• _BRIEF_: Please output the rows below exactly as they appear, everything from the line containing "How do I perform: Click the Zapisz button?" down to the end of the rows. Leave the pictures out.

-- start of PROVIDED RECORDS --

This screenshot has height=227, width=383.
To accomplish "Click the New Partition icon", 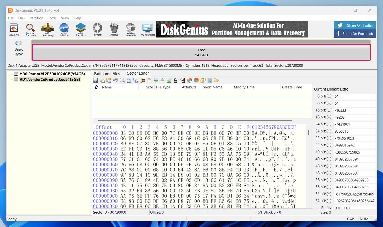I will tap(81, 30).
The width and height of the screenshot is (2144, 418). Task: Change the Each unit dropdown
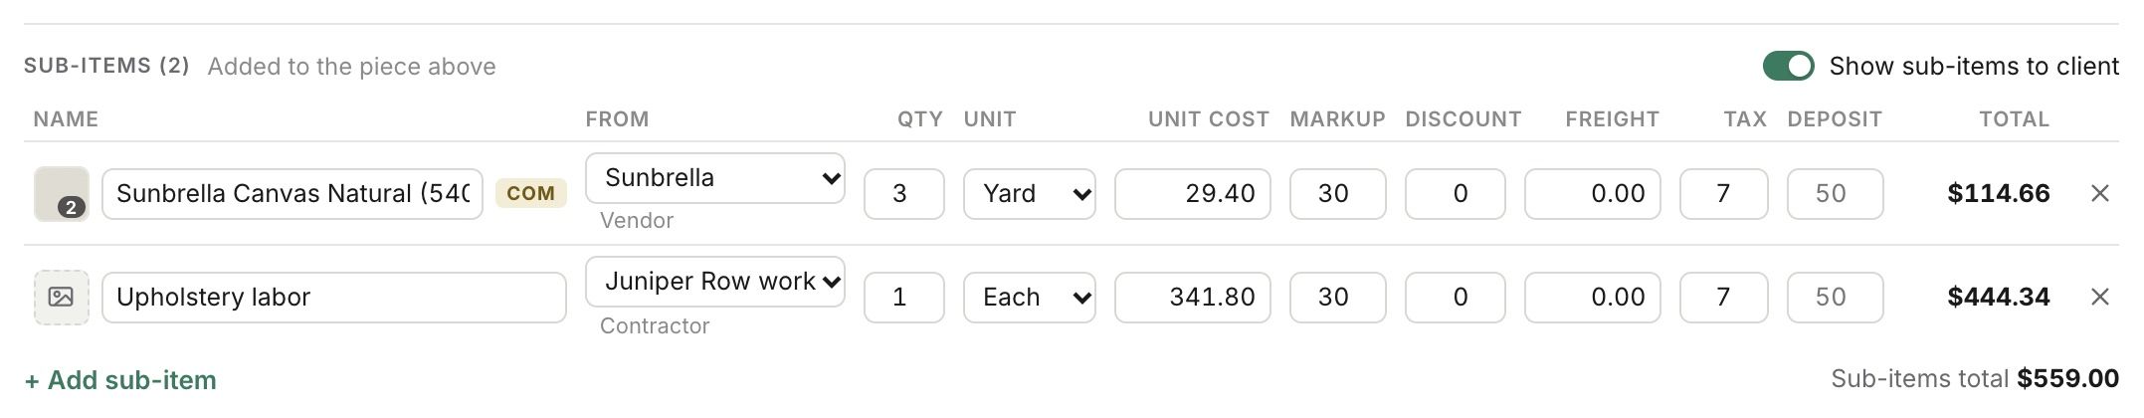(1030, 297)
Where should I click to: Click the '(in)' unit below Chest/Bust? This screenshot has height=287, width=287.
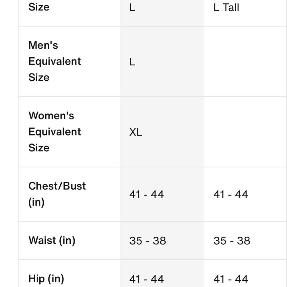36,202
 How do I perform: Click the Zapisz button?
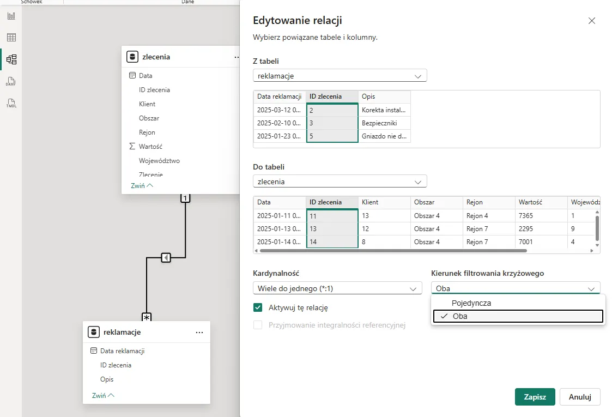coord(535,397)
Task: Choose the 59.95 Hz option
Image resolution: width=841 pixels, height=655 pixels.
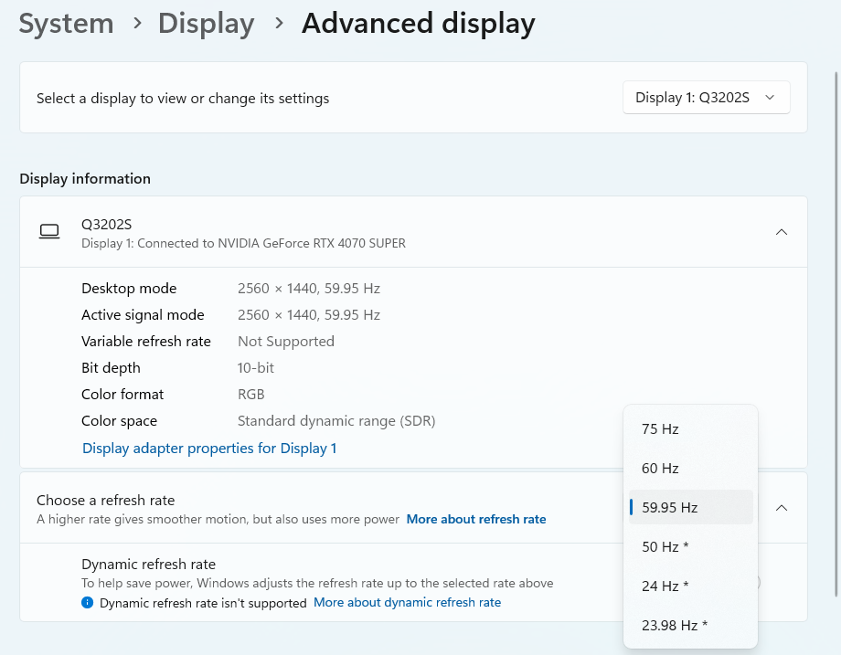Action: click(690, 507)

-- end of PROVIDED RECORDS --

• _SOLUTION FOR THIS PROBLEM_:
 How do I perform: Click the Zapisz button?
coord(535,397)
Task: Choose the 59.95 Hz option
Image resolution: width=841 pixels, height=655 pixels.
Action: click(690, 507)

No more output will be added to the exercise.